I HOPE president Antich's choice of a 13 point plan does not bode bad luck (Combat the Credit Crunch, Wednesday's Daily B).

In good times governments are supposed to spend from the accumulated wealth of the fruits of the nations labour on such worthy, long term causes as education, public transport, agriculture and of course – the ubiquitous environment. If the coffers are over flowing there could be enough of a surplus to give tax cuts to the young, the poor, the disabled (assuming they pay tax anyway) and large families to help them onto the property ladder. So far this is word for word from the plan, full of glorious political manna from heaven. In hard times the opposite policy should apply short term, low cost, high income boosts are sought. Apparently our government feels we are still safely in the good times so good that we also need an Innovation and Science Plan (sic) or is it all just rhetoric?
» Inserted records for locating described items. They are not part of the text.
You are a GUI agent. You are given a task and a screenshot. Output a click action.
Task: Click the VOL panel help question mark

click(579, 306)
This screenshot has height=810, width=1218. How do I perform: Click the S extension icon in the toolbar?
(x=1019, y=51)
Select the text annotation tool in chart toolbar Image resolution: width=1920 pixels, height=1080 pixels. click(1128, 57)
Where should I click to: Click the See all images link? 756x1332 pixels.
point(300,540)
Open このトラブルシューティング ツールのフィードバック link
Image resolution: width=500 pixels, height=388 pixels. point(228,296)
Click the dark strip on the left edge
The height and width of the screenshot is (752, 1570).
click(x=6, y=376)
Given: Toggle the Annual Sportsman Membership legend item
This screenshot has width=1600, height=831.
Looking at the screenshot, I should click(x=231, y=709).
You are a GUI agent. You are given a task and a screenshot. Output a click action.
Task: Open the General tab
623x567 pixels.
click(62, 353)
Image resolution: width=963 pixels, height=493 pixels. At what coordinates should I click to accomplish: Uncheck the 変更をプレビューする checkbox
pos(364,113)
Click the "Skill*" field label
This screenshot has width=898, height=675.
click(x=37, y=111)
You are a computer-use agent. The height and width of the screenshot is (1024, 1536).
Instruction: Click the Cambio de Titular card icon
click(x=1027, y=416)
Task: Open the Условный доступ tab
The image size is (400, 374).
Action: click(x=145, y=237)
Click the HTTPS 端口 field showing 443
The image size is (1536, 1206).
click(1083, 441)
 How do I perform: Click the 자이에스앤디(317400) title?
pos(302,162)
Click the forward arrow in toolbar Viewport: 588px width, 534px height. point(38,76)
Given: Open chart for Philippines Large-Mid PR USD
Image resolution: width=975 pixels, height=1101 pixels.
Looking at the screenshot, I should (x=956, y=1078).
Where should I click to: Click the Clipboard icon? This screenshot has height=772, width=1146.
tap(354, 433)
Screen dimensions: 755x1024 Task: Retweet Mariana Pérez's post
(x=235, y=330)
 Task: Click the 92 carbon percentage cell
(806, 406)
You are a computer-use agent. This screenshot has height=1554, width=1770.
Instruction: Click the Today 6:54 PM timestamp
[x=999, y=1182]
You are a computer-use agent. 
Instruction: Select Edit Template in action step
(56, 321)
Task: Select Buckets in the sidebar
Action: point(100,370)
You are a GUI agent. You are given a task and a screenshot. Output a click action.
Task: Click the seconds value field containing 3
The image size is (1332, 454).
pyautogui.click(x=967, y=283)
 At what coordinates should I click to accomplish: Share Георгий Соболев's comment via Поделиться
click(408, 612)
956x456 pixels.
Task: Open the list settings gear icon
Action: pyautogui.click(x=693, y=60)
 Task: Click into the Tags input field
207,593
How can 920 million euros pumped into sewage projects and the like, creating a mere 1000 jobs, at an exorbitant near million each, be justified? The projects of new schools, education centres, health clinics et al, while laudatory, will not generate revenue in fact the opposite - costs. The new schools, education centres and health clinics will need new, additional staff to be funded from the public purse. Here is the rub. Much of the funding is presumed to come not from our Majorcan coffers but a supposedly bottomless pocket of Madrid - a Madrid with many provinces needier and poorer than us. Is the plan a pipe dream or a mere political ploy? To be generous in economic terms it is to say the least naive.

Do we need to spend tax payer's money to create a cross-party committee to “try to reduce the property mountain and to reduce property prices”? An elementary knowledge of supply and demand knows the two work in unison. Excess supply (the mountain) will reduce demand (prices drop). Market forces are already way ahead of our nascent (hopefully still-born) committee with many actual sales prices down 20% since the peak last November.

It could almost make me fall into a state of mid-summer despair but my adopted land always pulls me back to the bright side. Lovely people, lovely food, lovely climate and precisely in that order of importance.